GIVEN RECORDS.

^^^^^^^^^^^^^^^^

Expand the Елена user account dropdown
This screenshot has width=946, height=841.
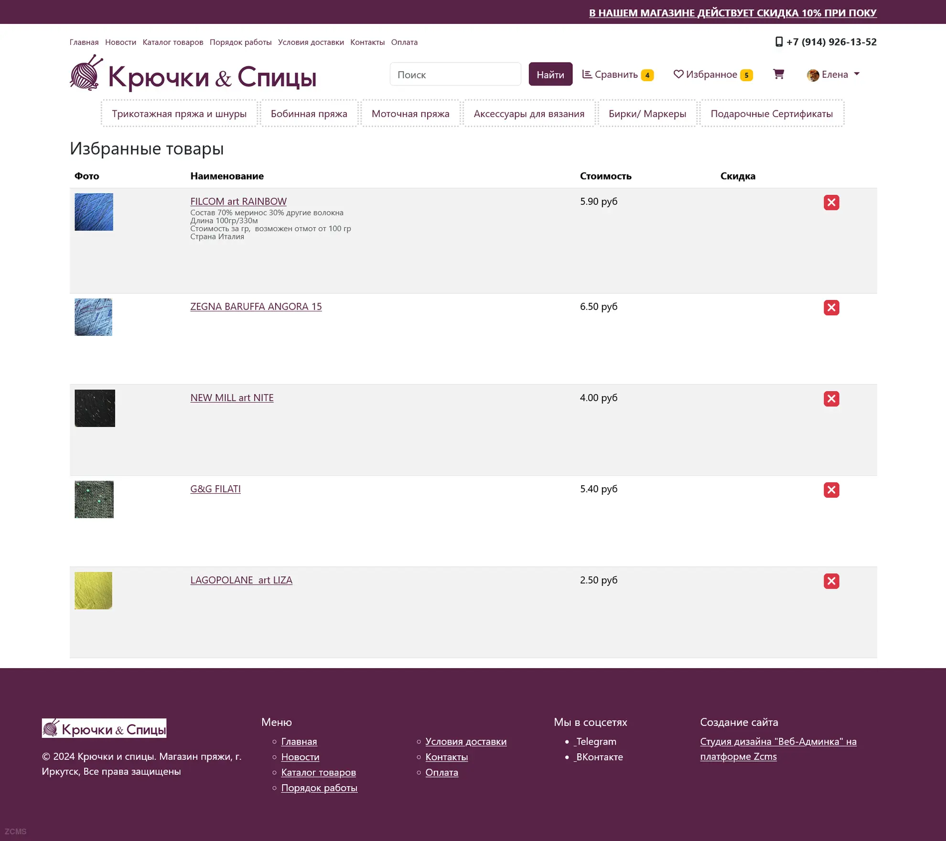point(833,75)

^^^^^^^^^^^^^^^^

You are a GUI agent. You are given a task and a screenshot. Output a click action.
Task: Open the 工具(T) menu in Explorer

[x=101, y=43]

^^^^^^^^^^^^^^^^

YOUR GOAL. Add 65 to each coordinate in the answers and write the lines out again, requests included, beginning at the line that contains "Expand the Елена user account dropdown" and stopping after the line that contains "point(833,75)". Leave the pictures out.

EXERCISE SOLUTION.
Expand the Елена user account dropdown
This screenshot has width=946, height=841.
point(898,140)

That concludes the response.